→ **指示内容**: ディール城の紹介文について、次の(a)〜(c)が紹介文の内容と一致するかを「はい」か「いいえ」で判定し、判定の決め手となる紹介文の語句を正確に引用せよ。(a) ディール城は1539〜40年にかけて築かれた。(b) フランスの脅威が去った時点で、ディール城の強化は打ち切られた。(c) 1630年代の修復は、ダウンズの海岸線防衛を目的としていた。

ディール城
(Deal Castle)
 別称  : なし
 分類  : 平城
 築城者: ヘンリー8世
 交通  : ディール駅徒歩15分
 地図  :(Google マップ


       <沿革>
           イングランド王ヘンリー8世によって、1539〜40年にかけて築かれた。ヘンリー8世は
          当時、自身の離婚・結婚問題で神聖ローマ皇帝カール5世との関係が悪化していた。
          神聖ローマ帝国とその同盟国フランスの侵攻に備えるため、ディール城を含む20以上
          の城砦ラインを構築し、これを「デバイス(Device Forts)」と呼んだ。フランスの脅威が
          去ったのちも、ディール城は1558年まで段階的に強化されていった。それでも17世紀
          に入るころには朽ちてしまっていたが、1630年代にはダウンズの海岸線防衛のために
          修復された。

→ **抽出情報**:
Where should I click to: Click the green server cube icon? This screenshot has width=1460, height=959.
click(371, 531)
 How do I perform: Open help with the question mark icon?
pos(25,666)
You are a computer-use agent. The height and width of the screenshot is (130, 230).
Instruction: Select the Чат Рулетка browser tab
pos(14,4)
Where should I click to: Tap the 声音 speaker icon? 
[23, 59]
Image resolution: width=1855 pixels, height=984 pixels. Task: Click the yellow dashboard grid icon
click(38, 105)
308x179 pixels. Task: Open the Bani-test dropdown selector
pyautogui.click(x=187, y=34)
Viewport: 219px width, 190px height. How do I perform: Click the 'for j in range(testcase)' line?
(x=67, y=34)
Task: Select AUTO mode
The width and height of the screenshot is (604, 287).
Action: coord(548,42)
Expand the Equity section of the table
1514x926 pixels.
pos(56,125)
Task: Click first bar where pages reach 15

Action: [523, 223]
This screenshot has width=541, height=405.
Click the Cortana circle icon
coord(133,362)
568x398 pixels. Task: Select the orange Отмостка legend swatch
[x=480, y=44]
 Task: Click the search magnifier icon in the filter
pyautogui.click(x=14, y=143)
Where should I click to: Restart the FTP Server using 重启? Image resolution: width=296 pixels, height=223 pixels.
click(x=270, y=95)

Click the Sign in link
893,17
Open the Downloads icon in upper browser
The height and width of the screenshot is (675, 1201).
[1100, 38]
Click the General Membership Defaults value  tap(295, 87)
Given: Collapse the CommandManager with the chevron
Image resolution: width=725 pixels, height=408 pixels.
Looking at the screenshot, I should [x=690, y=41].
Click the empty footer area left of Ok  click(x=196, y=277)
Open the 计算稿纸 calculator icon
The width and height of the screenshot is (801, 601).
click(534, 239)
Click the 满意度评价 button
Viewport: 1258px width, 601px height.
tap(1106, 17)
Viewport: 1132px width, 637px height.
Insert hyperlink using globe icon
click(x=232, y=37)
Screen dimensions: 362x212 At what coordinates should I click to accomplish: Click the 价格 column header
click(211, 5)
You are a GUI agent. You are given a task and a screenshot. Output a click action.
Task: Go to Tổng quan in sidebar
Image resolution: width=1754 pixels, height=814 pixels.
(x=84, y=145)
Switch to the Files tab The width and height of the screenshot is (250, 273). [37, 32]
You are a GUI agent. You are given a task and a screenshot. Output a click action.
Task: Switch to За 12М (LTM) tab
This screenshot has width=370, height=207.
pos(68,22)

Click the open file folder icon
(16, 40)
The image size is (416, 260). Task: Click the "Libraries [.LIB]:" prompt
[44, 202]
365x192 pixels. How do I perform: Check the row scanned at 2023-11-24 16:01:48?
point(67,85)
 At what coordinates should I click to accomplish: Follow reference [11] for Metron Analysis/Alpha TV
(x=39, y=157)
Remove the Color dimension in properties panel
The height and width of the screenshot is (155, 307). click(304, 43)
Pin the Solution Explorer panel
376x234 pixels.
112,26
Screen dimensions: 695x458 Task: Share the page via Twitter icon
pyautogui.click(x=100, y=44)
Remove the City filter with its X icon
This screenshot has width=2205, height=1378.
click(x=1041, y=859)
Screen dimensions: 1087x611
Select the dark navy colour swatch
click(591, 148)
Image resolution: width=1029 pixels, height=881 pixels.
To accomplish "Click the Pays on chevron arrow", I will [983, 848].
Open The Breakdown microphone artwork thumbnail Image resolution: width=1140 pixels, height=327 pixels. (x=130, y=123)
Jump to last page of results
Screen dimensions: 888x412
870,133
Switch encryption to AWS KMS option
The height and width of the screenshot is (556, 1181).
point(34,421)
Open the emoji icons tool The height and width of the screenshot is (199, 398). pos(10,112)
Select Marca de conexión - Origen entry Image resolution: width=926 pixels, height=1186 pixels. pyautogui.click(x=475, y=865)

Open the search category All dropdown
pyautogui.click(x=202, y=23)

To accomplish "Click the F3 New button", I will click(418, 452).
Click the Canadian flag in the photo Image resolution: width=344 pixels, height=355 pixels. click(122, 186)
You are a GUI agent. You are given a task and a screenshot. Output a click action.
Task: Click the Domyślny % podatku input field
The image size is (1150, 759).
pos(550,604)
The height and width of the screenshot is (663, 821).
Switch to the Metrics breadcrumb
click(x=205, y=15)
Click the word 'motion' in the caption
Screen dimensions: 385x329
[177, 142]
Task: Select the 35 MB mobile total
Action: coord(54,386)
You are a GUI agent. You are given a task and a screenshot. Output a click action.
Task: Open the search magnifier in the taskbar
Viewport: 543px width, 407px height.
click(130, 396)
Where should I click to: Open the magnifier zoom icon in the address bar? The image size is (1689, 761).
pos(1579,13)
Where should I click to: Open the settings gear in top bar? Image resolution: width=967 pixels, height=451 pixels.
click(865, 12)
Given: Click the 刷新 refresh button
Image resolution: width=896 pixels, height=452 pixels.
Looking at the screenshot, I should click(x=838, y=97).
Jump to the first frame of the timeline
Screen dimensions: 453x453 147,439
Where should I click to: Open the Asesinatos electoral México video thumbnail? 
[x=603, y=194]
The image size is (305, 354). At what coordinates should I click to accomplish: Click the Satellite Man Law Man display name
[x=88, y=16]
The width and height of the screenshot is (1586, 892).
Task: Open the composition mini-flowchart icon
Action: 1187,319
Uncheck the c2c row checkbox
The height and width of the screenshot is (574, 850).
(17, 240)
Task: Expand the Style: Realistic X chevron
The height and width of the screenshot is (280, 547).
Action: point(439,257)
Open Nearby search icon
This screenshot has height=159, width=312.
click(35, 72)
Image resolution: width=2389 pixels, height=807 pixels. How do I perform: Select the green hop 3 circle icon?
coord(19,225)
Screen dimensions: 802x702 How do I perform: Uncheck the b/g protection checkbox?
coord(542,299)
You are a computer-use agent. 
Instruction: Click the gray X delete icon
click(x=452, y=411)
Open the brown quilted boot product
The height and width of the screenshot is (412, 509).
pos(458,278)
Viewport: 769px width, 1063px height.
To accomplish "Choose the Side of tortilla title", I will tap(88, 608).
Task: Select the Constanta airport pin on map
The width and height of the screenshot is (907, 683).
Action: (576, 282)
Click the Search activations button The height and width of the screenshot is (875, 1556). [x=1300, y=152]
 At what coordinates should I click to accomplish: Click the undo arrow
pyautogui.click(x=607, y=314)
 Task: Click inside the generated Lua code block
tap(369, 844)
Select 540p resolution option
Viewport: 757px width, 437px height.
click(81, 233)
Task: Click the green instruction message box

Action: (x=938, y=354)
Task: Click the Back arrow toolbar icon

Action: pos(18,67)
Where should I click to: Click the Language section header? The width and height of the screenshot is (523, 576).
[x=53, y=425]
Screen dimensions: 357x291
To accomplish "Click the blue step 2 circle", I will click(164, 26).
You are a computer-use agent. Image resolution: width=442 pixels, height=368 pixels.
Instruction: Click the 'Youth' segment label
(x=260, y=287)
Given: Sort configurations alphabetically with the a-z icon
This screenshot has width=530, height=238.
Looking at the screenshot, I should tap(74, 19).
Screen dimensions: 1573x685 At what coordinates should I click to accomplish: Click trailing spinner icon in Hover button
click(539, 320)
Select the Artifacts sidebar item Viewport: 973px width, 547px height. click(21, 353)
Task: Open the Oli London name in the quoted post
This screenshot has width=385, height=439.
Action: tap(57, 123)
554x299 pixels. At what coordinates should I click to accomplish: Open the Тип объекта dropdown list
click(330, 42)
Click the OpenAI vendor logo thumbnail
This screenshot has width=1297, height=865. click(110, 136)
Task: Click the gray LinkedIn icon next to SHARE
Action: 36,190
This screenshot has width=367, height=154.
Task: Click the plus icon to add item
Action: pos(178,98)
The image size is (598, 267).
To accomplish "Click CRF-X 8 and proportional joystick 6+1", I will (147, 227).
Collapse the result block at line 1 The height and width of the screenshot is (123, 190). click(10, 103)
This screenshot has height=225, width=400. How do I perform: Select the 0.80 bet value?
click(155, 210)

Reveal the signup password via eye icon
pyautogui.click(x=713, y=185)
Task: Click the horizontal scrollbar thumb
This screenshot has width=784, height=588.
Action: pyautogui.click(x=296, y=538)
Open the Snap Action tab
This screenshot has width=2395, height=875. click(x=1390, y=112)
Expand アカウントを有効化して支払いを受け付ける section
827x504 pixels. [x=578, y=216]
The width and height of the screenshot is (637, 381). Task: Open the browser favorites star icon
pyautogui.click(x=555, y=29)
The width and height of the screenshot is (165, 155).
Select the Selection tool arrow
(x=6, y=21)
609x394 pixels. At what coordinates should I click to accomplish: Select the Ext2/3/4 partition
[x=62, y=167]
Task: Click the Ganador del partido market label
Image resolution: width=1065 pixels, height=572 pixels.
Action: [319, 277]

→ **問題の解答**:
(a) はい。「1539〜40年にかけて築かれた」
(b) いいえ。「ディール城は1558年まで段階的に強化されていった」
(c) はい。「ダウンズの海岸線防衛のために修復された」